Weltweit suchen Stahlhersteller nach Lösungen im Umgang mit den neuen Erzverträgen. „Ich frage alle: Was können wir tun?“, sagte gestern etwa Lakshmi Mittal, Chef des größten Stahlkonzerns ArcelorMittal. Eine Antwort gebe es noch nicht, sondern wohl erst im nächsten Jahr, erwartet er: „Das System wurde ja gerade erst verkündet, und auch die Eisenerzanbieter lernen noch dazu.“
Die Verkürzung der Laufzeiten von Eisenerzverträgen von einem Jahr auf drei Monate stellt die Stahlbranche vor große Probleme. Denn ein Großteil der Kunden ist seinerseits nicht dazu bereit, die Laufzeiten zu verkürzen. So bleiben die Stahlhersteller künftig auf den höheren Rohstoffkosten sitzen, wenn diese von Quartal zu Quartal steigen.
„Bei einem Bauprojekt, das über mehrere Jahre geht, muss man einschätzen können, wie teuer das Rohmaterial ist“, argumentierte Ian Christmas, Generaldirektor des Weltstahlverbands. Auch die Autoindustrie plant ihre Produktion in langen Zyklen und steht daher kurzfristigen – vielleicht sogar durch Spekulation verstärkten – Preissprüngen extrem ablehnend gegenüber.
Die Stahlindustrie würde daher liebend gern zum alten System der Jahresverträge zurückkehren und versucht die Minenbetreiber zurzeit davon zu überzeugen, dass Volatilität allen schadet. Rohstoffkonzerne wie BHP Billiton liebäugeln hingegen sogar mit einer weiteren Verkürzung der Laufzeit auf einen Monat.

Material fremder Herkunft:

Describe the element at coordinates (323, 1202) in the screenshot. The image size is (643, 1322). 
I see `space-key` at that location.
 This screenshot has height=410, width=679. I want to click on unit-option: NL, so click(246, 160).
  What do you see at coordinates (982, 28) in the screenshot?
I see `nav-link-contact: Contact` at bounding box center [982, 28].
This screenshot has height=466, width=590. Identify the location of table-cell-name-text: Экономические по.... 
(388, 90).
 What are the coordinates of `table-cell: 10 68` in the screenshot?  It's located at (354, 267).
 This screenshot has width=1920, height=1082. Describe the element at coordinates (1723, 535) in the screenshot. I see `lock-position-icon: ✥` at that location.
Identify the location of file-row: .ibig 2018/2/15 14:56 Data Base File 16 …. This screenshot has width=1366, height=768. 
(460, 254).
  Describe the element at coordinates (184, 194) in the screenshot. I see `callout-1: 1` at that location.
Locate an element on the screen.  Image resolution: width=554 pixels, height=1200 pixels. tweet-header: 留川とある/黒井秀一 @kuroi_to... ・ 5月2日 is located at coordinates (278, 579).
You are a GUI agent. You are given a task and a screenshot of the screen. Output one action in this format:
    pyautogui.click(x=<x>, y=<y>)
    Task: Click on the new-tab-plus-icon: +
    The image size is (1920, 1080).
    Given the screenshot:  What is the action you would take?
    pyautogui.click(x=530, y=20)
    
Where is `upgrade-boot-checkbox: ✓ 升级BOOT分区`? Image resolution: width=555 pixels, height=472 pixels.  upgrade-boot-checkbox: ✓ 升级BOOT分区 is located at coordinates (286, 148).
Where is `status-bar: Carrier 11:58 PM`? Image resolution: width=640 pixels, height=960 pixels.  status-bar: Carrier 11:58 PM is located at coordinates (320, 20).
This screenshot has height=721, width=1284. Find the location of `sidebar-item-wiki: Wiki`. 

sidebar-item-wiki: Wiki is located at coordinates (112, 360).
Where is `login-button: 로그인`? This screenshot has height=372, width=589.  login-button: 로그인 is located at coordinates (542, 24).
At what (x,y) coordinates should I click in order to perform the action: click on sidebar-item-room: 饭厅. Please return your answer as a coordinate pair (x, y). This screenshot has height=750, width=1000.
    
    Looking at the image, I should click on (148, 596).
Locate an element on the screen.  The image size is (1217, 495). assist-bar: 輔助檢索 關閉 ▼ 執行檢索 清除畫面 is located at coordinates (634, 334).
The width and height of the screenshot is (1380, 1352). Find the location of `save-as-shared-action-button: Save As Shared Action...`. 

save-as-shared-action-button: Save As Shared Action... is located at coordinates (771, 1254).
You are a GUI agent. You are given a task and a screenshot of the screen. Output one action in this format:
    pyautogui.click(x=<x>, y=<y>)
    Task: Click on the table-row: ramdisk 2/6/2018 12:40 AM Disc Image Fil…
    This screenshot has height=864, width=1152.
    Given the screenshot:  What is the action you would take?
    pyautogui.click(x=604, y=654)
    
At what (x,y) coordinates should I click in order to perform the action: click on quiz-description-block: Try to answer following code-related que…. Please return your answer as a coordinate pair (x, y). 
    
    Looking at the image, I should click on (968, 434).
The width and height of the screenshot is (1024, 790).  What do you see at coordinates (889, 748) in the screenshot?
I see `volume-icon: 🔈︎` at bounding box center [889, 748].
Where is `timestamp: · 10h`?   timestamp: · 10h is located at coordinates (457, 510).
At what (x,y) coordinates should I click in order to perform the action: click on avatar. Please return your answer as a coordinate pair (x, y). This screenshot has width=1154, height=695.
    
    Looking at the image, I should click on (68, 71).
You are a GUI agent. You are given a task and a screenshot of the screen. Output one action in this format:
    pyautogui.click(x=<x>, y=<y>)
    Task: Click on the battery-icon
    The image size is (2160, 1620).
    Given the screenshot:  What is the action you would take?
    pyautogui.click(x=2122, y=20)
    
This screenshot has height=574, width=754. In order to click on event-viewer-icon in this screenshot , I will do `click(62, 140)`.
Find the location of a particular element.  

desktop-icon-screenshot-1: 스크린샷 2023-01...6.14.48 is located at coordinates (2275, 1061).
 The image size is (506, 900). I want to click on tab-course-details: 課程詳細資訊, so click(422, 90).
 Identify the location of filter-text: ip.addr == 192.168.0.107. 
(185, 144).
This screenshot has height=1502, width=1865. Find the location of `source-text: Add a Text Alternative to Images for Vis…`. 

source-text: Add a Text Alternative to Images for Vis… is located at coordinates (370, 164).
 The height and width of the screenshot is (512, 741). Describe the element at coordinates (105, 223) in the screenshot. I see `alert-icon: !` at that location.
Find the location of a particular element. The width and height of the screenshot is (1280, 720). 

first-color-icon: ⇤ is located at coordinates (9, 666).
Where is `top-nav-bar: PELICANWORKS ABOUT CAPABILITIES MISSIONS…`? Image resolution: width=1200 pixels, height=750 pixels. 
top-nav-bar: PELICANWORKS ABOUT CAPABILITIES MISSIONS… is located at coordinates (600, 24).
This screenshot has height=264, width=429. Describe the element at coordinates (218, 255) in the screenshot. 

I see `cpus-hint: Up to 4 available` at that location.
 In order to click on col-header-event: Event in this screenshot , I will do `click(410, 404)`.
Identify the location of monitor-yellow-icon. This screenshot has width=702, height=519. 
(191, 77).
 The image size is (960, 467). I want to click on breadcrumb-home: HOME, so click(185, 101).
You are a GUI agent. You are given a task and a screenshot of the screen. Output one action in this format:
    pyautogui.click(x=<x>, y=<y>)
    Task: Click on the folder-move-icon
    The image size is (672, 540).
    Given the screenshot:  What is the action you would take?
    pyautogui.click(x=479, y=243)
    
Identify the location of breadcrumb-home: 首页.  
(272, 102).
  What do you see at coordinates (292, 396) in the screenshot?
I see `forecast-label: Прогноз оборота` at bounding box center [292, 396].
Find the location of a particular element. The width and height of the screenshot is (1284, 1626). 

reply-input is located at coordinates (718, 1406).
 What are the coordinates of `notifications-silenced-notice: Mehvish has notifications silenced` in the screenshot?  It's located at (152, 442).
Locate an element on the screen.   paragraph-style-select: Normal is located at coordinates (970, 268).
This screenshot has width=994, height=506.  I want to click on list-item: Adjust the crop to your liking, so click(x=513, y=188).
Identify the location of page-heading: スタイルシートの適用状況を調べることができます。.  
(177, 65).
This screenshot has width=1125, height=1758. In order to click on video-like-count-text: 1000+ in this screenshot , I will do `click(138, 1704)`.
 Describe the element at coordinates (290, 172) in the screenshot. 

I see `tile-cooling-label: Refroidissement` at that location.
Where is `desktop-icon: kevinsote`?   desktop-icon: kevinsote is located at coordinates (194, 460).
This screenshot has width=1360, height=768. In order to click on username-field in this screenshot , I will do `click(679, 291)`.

Das Ergebnis des Fingerhakelns zwischen Stahl- und Minenkonzernen sei noch nicht abzusehen, sagen Stahlmanager. Ein wichtiges Indiz wird aber sein, wie Mittal sich verhält. „Wir werden machen, was der Marktführer macht“, sagte etwa der Chef des zweitgrößten deutschen Stahlkonzerns Salzgitter, Wolfgang Leese. Faktisch jedoch kontrollieren die drei größten Minenkonzerne 70 Prozent des globalen Erzhandels.
Eine große Sorge der Stahlkonzerne ist, dass die Banken mit Finanzinstrumenten in den Markt springen, sagte Stahllobbyist Christmas. Auf der einen Seite könne man zwar argumentieren, dass damit das Risiko abgesichert werde. „Aber die Industrie befürchtet, dass die Börsen als Spielkasinos und nicht zum Hedgen von Risiken genutzt werden“, so Christmas.
Alternativen wie der Einstieg in Minenprojekte stehen nicht jedem Unternehmen offen. Salzgitter hat die Idee beispielsweise eingemottet: „Wir haben nicht die Finanzkraft, so etwas zu machen“, so Leese.
Gleichzeitig stoßen die Stahlhersteller an Grenzen, die höheren Rohstoffkosten durchzureichen. „Die Preiserhöhungen konnten wir nicht komplett weitergeben“, sagte der Stahlvorstand bei Salzgitter, Johannes Nonn. Ähnliche Erfahrungen machten auch die Stahlkonzerne in Japan.
Zwar rechnen Analysten damit, dass die Rohstoffpreise in der zweiten Jahreshälfte nachgeben und die Hersteller davon profitieren könnten. Salzgitter-Chef Leese hält das zwar für zu optimistisch. Dennoch werde sein Unternehmen „dieses Jahr mit einem blauen Auge davonkommen“: Er erwarte weiterhin ein ausgeglichenes Ergebnis.
Ein weiteres Rohstoffproblem droht von anderer Seite: Die Stahlhersteller kämpfen mit einer Verschlechterung der Koksqualität. „Die fette Kokskohle ist recht knapp, und nach Vorhersagen wird die Lage angespannt bleiben“, sagte Nonn.